ABSTRACT: Cyclin-dependent kinases (CDKs) are critical regulators of the cell cycle and play essential roles in DNA repair and maintenance of genome stability. Importantly, dysregulation of CDK activity is a key contributor to oncogenesis. CDKs functionally interact with various regulatory molecules, including cyclins, CDK protein inhibitors, and transcription factors such as p53 and retinoblastoma (RB) proteins. Upon mitogenic stimuli, CDK4/6 binds to cyclin D proteins, leading to hyperphosphorylation of RB proteins, activation of E2F-dependent transcriptional programs, as well as cell cycle initiation and progression. Dysregulation of CDK4/6 action is associated with cancer, and CDK4/6 inhibitors have emerged as very important anticancer therapies.
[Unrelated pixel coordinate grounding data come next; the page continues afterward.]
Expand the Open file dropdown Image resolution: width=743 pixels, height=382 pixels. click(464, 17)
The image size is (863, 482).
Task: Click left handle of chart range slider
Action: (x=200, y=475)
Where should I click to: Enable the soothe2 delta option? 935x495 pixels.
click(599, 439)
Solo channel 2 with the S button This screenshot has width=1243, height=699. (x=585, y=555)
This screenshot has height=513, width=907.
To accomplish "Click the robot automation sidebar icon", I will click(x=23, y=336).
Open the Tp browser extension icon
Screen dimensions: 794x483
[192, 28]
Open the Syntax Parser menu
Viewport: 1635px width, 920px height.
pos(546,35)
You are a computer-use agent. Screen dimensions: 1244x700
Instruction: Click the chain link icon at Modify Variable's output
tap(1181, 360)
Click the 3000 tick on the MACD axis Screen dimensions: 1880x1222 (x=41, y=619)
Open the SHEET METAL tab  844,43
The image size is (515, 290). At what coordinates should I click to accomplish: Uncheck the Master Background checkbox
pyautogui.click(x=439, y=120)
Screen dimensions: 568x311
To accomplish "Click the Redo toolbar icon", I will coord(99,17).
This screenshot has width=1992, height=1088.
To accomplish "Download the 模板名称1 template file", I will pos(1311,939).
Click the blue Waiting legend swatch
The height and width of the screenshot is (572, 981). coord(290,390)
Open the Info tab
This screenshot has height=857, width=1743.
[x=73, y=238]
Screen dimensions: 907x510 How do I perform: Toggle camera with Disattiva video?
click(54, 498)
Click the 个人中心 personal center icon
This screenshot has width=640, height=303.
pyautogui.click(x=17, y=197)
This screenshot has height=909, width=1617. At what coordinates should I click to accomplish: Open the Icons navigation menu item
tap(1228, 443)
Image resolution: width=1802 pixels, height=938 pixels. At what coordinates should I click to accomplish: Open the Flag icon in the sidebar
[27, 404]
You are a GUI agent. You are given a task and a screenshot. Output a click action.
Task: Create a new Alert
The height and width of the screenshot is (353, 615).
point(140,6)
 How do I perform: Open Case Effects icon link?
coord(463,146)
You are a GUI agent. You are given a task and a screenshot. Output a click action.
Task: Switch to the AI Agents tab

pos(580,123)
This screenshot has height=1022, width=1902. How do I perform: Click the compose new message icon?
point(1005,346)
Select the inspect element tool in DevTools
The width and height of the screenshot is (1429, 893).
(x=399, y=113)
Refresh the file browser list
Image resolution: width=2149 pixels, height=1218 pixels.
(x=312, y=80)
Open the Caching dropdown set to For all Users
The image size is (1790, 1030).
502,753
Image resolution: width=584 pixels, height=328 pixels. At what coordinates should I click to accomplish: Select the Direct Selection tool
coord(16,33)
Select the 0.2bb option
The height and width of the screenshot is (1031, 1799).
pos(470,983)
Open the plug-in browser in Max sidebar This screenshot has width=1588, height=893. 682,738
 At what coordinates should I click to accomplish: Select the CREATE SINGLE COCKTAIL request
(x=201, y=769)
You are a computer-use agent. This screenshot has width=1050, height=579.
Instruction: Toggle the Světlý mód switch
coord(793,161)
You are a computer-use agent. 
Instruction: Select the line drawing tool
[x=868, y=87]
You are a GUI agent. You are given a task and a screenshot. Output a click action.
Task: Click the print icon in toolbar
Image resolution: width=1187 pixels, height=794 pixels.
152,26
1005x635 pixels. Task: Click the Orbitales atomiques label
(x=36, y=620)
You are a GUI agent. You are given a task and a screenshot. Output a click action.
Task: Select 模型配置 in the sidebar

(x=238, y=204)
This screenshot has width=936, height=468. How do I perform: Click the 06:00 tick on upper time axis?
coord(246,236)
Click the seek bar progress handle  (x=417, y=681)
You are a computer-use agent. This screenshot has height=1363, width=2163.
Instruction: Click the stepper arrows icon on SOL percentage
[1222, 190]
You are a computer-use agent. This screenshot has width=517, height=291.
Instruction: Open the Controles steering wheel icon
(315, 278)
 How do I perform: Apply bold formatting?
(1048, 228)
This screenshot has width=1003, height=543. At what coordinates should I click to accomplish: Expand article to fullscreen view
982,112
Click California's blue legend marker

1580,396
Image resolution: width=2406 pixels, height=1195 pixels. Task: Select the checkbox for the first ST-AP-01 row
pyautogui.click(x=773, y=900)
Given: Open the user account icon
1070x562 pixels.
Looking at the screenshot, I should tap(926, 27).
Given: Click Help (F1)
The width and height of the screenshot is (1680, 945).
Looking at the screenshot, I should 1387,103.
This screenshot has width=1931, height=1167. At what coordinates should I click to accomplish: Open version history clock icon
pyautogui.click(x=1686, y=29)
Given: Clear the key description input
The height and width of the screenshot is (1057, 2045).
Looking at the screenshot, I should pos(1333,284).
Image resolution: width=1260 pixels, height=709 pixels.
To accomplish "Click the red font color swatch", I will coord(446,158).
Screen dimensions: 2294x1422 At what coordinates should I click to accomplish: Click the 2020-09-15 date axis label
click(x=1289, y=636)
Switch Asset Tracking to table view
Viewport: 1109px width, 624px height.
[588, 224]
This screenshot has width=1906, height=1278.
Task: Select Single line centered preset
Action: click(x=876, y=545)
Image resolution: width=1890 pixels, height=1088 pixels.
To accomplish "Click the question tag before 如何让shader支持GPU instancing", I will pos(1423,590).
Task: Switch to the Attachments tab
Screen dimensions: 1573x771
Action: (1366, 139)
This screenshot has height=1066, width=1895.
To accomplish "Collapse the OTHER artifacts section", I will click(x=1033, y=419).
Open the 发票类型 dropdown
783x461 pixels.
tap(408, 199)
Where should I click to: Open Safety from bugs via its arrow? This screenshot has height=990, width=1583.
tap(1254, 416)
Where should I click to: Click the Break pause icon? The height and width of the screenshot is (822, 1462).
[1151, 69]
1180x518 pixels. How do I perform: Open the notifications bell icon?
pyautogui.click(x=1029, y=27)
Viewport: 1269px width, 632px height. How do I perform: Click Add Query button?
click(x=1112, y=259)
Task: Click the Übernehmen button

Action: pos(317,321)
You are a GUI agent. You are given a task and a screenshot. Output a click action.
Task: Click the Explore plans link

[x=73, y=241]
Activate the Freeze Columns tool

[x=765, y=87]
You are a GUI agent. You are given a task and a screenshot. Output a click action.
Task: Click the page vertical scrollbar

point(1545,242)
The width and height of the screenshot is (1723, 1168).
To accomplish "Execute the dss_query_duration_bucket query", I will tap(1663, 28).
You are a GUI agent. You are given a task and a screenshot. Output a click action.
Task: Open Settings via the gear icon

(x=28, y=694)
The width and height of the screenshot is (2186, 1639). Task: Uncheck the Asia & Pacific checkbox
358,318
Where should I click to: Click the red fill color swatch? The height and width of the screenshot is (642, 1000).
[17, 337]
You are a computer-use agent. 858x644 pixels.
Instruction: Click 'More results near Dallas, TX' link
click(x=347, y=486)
This review will focus on the molecular mechanisms by which CDKs and cyclins regulate the cell cycle, their roles in maintaining genomic integrity, their interactions with RB, and the therapeutic potential of CDK 4/6 inhibitors.

Impact statement: The transition from broad-spectrum kinase inhibitors to selective CDK4/6 inhibitors represents an important
step in oncology, moving away from high-toxicity “pan-CDK” approaches toward targeted, precision medicine.

Key words: CDKs; cyclins; CDK inhibitors; cell cycle; cancer; DDR; RB; E2F transcription factors.